At 19,074 words, the raw manuscript of Part 1/3 of Nichole5’s second book is complete. While trying to keep it light-hearted and romantic, I had no choice but to lay some groundwork for what’s coming: Nichole & John Brunelli personally reconning what’s going on across the Columbia River, to the far northeast of the City. Teresa both a passive informant as well as secretly excited at the possibility of succeeding her father in power*. And finally the simple girl, Mackenzie: who just wants to make beautiful art, about to become a double-agent.
Nearly 20k words, and not one battle! I must be thinking back to my roots as an author! Wonder what that bodes for Part 2/3? Will it open in the middle of combat, or will things continue to progress slow by slow? The world wonders. And for Nike and Zom’s? I’m not remotely close to looking past that curtain.
*I recalled the scene from Robert Graves “I, Claudius,” where, some days after being picked to be Emperor by the Praetorian Guard, Claudius meets with a select few of the Senate leadership:
A senator: “You are not fit for this job!”
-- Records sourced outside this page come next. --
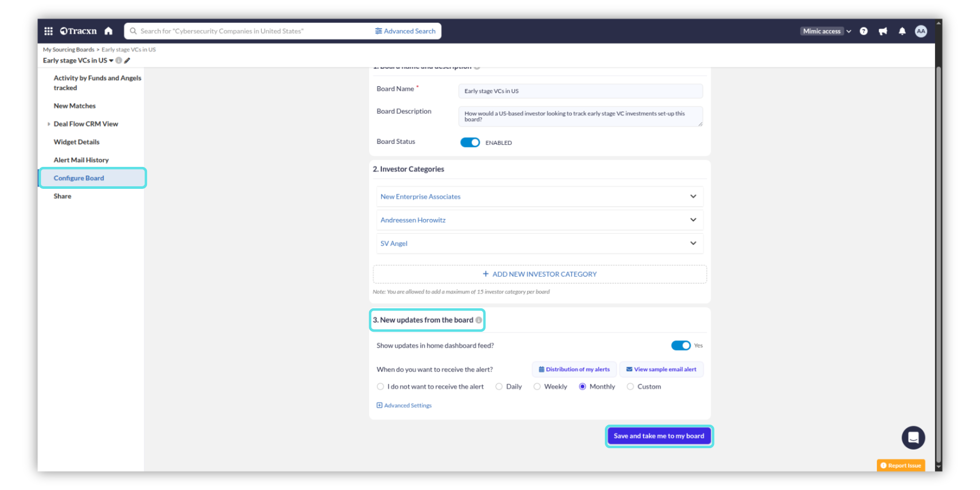Click the announcements megaphone icon
980x490 pixels.
pyautogui.click(x=883, y=31)
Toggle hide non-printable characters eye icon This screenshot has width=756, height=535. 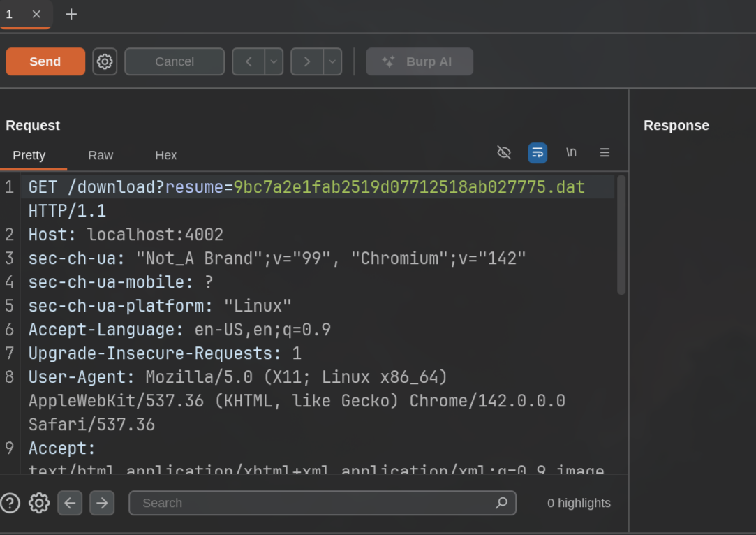[x=504, y=153]
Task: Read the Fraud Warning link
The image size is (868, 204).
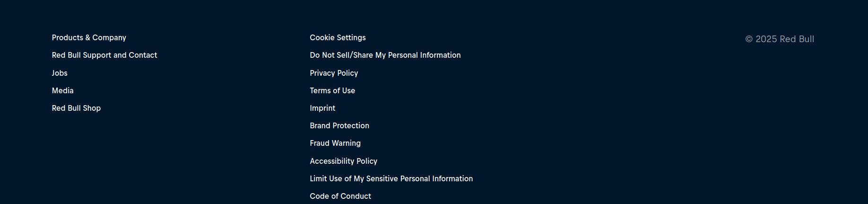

Claudius: “I agree. I am old; some say I am without my wits. But I am alive while dozens of my family went to the grave with theirs fully intact! You say I have no experience… do you have more? I’ve been in the Imperial Household since my birth, watching how it works. Do you know more?”
Expect Teresa (via Nichole) to have a similar speech in Part 3/3… if she’s still alive. Also, I hope in this installment I’ve captured Nichole’s recognition of the moral grey zone she’s stepped out into, by asking what she does of her friend. I realized, just now, that she’s created a box of safety around her boyfriend. Good Lord, but that’s going to backfire.
She moved in a blur, opening the door so fast that it seemed Mackenzie was sucked into the room.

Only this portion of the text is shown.